Two things: determinism and semantic context. Working at our office PC, connected to a fast IT network, we may get the impression that we're sending and receiving data more or less in real time – but that's not the case. Whenever you have large numbers of simultaneous requests or large files being sent, the network may get sluggish or even crash. That can be frustrating, but it's not the end of the world. In an industrial setting, network congestion can cause much bigger problems.
Imagine an automotive assembly line with a robot that mounts the windshield onto the chassis. There are sensors that tell the robot how much farther to move until the windshield is in the right position. If the signal telling the robot to stop is delayed by just a second, or if the robot doesn't understand the semantics of the message, you're cleaning up a broken windshield. If a human operator is nearby, the consequences can be even more serious. That's why it is imperative that all the data needed to control a machine is guaranteed to arrive at a clearly defined time and that it is understood by every node in the network.
How do you do that?
There are a number of mechanisms involved. The network nodes all need to be on the same page with regard to timing and data types, for example. This and many other functions are what's provided by the Industrial Ethernet protocols.
Which brings us back to POWERLINK. How did it come to pass that POWERLINK is standardized by the IEEE?
For a long time, real-time communication was uncharted territory for the IEEE. That's why, in 2014, I started pushing for the IES to address the topic. IES stands for Industrial Electronics Society – it's a subgroup within the IEEE, the world's largest professional organization for electrical and electronics engineers. The IES sponsored a working group within the IEEE tasked with adopting a standard for real-time communication.
How does a working group like that operate?
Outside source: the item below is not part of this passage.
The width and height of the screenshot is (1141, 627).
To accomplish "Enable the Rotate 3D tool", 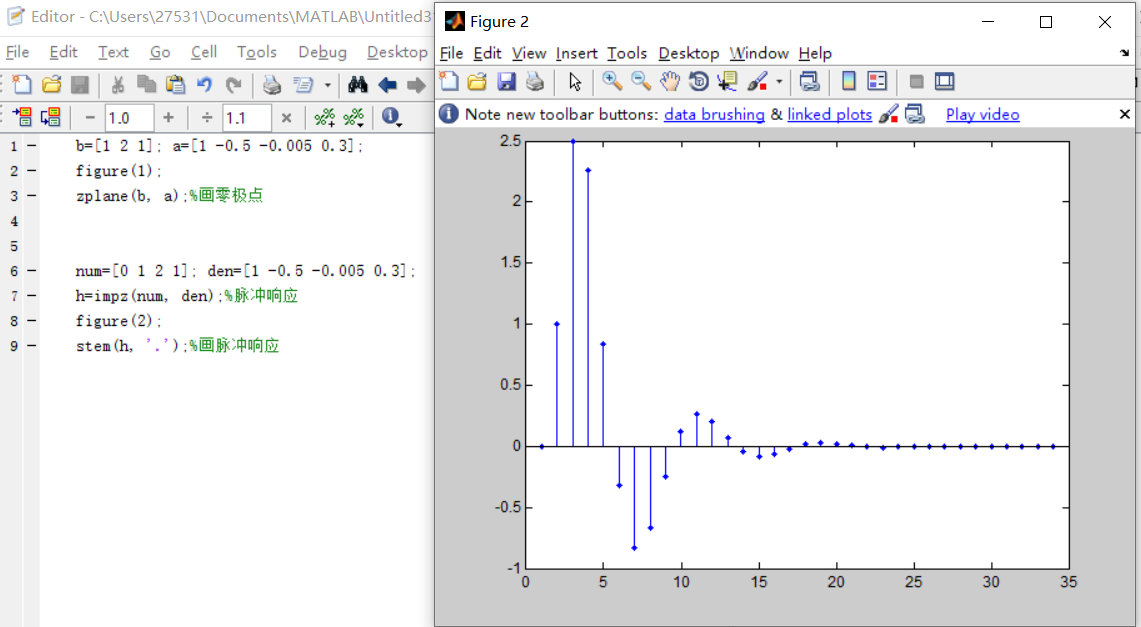I will (x=699, y=81).
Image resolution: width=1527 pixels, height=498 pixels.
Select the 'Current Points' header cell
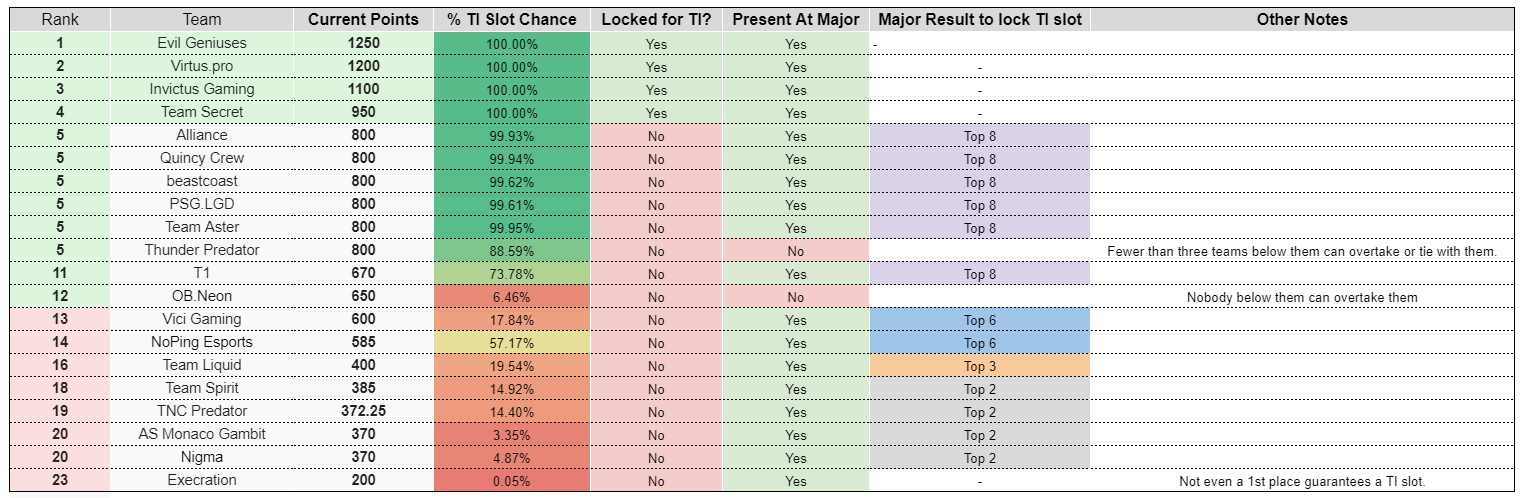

We had 38 participants from all over the world – representing everything from industrial companies and consulting firms to universities and research institutes. We introduced a draft for the specification, and it was discussed exhaustively. But, the IEEE sets very strict criteria for new standards. Not only the technical content, but also potential conflicts with other IEEE standards, structure, formatting, even spelling and punctuation – were all checked, rechecked and fine tuned.
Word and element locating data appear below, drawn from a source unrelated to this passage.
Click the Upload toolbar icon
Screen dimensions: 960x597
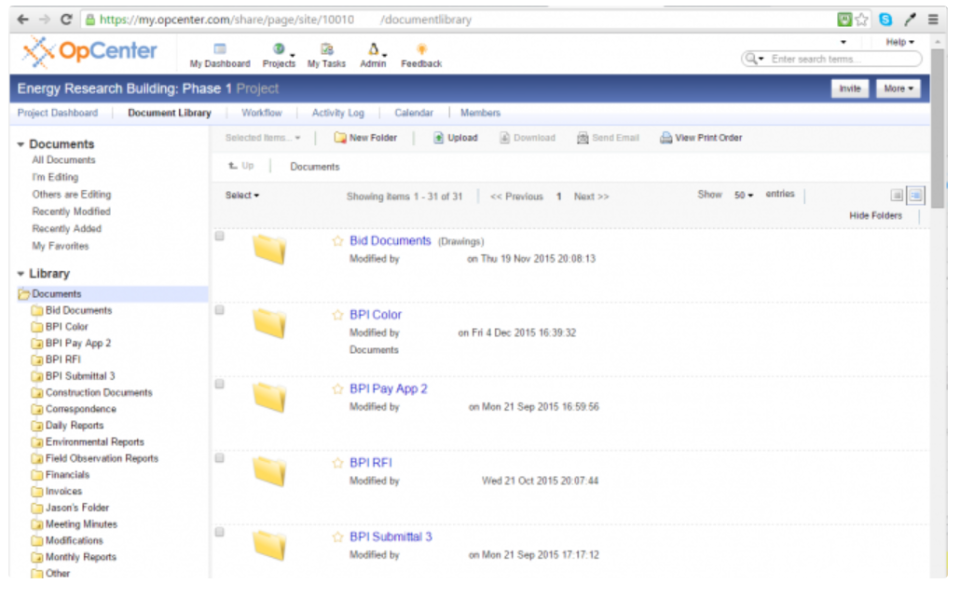point(439,138)
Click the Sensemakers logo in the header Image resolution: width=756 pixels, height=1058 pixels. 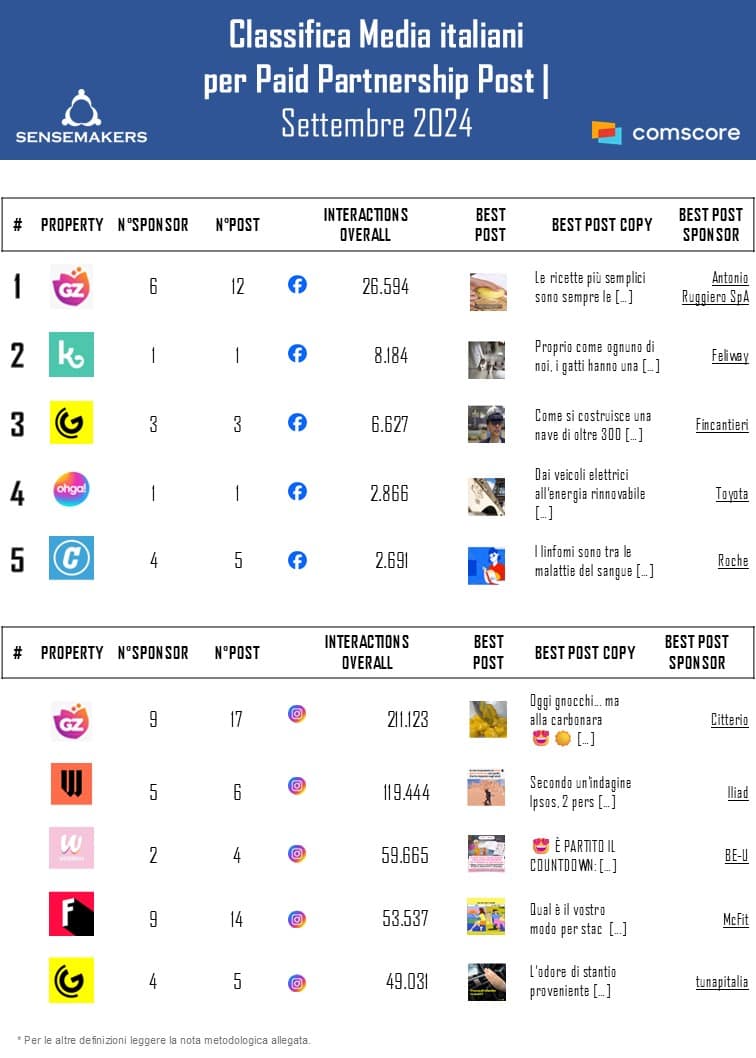pos(81,116)
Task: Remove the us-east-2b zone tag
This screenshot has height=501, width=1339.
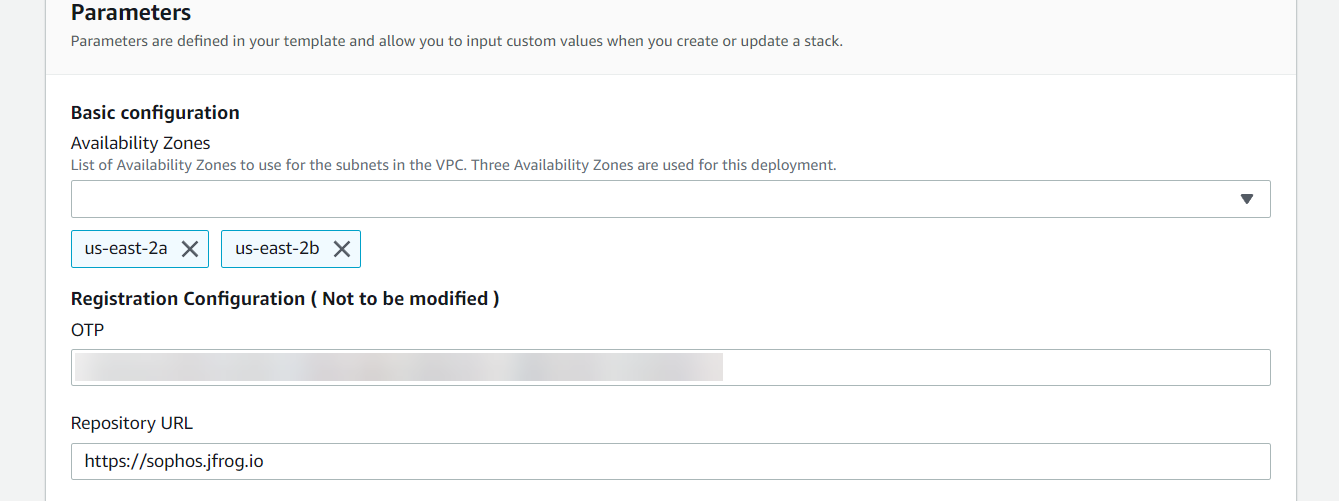Action: tap(342, 249)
Were any protocols other than POWERLINK evaluated?
No. The working group was very quickly in agreement that POWERLINK satisfied the requirements of the IEEE perfectly. Not just because of its excellent technical qualities, but also the fact that it is 100% compatible with the Ethernet standard. As open source technology, POWERLINK also doesn't have any proprietary rights to deal with.
When did the working group complete its evaluation?
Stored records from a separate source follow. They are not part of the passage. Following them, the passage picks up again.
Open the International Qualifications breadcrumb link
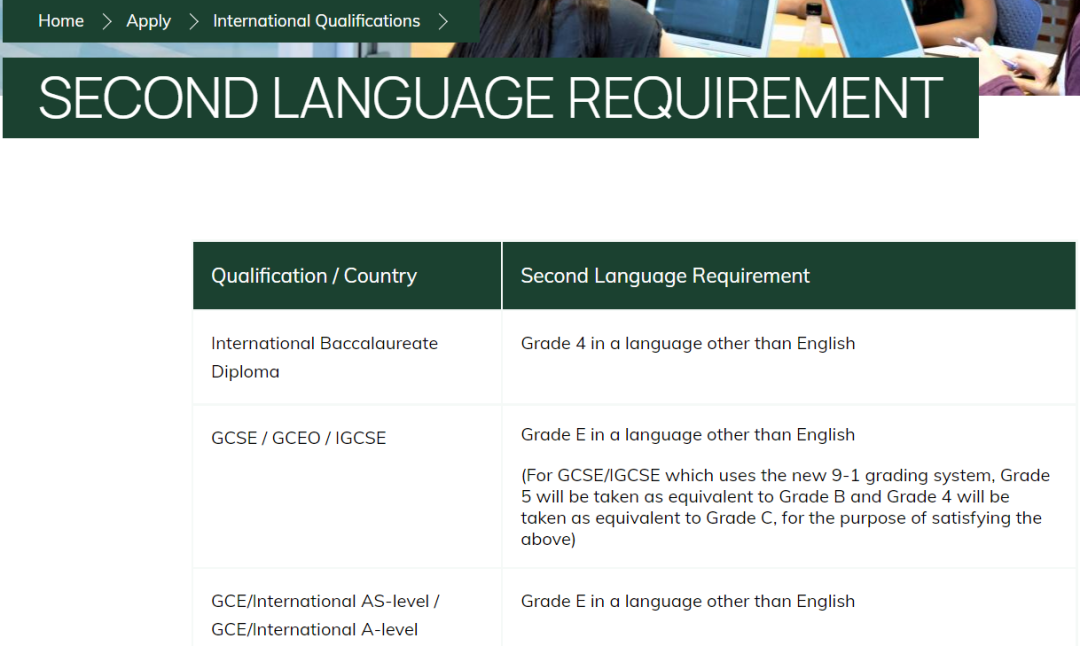 [316, 20]
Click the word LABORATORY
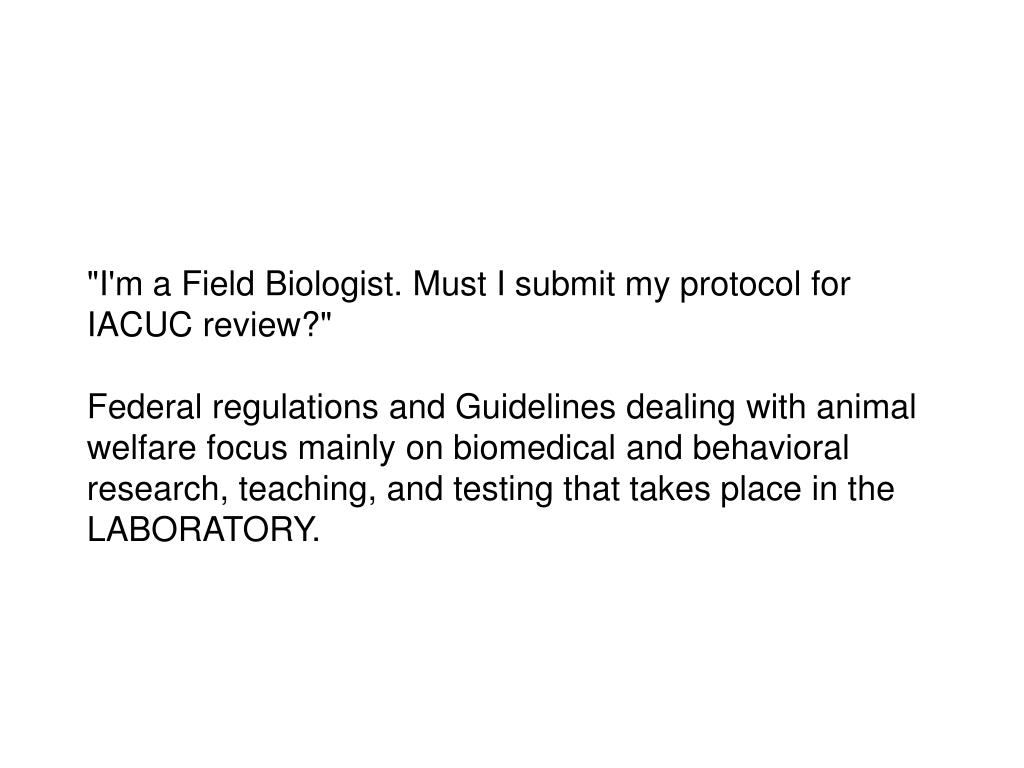Viewport: 1024px width, 768px height. (204, 530)
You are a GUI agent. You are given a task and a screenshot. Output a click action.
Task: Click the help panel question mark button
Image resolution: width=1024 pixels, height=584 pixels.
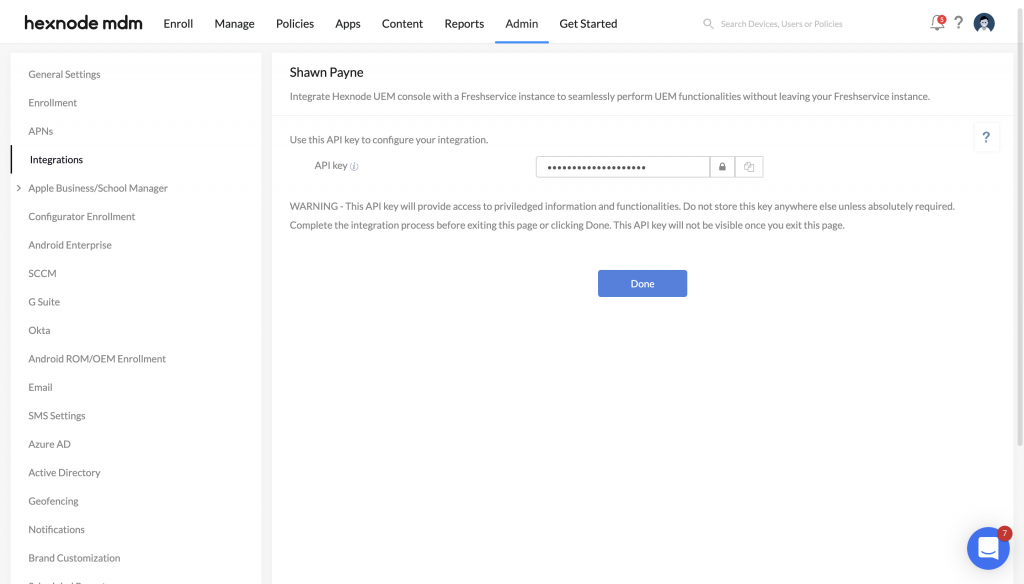tap(986, 137)
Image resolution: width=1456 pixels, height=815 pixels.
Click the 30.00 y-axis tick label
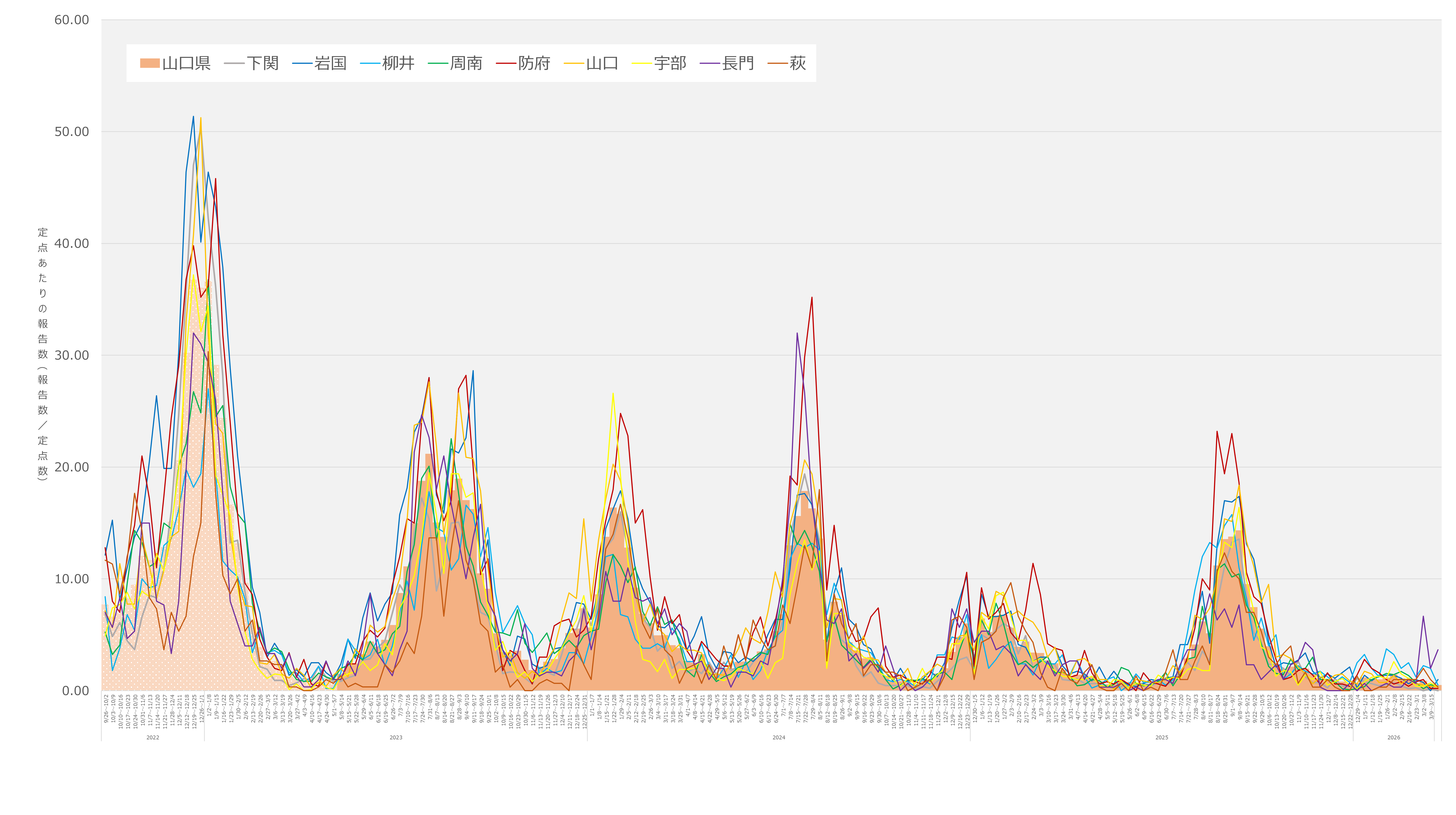click(x=72, y=355)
There were several steps involved. First, we had a number of rounds of discussion and voting within the group. Next, a group was formed within the IEEE to conduct two rounds of voting on technical matters. Then the development process itself and the formal requirements were examined. This is a clearly defined process within the IEEE, and occurred over the first half of 2017. The final specification was published in August, and since then, POWERLINK is now officially IEEE 61158.
What advantages does this standardization have for OEMs?
IEEE standards are valid for a minimum of ten years. So, for the user, standardized means future proof. It also guarantees interoperability of all POWERLINK devices, as long as manufacturers adhere to the standard. This same interoperability also applies to POWERLINK and OPC UA, by the way. The Ethernet POWERLINK Standardization Group published the companion specification in early 2017.
Are there any other advantages?
I believe we'll see manufacturers of microcontrollers for Ethernet hardware starting to implement POWERLINK more and more. Factory automation suppliers will benefit from more and cheaper Ethernet controllers with POWERLINK. Ultimately, plant and machinery operators who use POWERLINK will see their costs go down as well.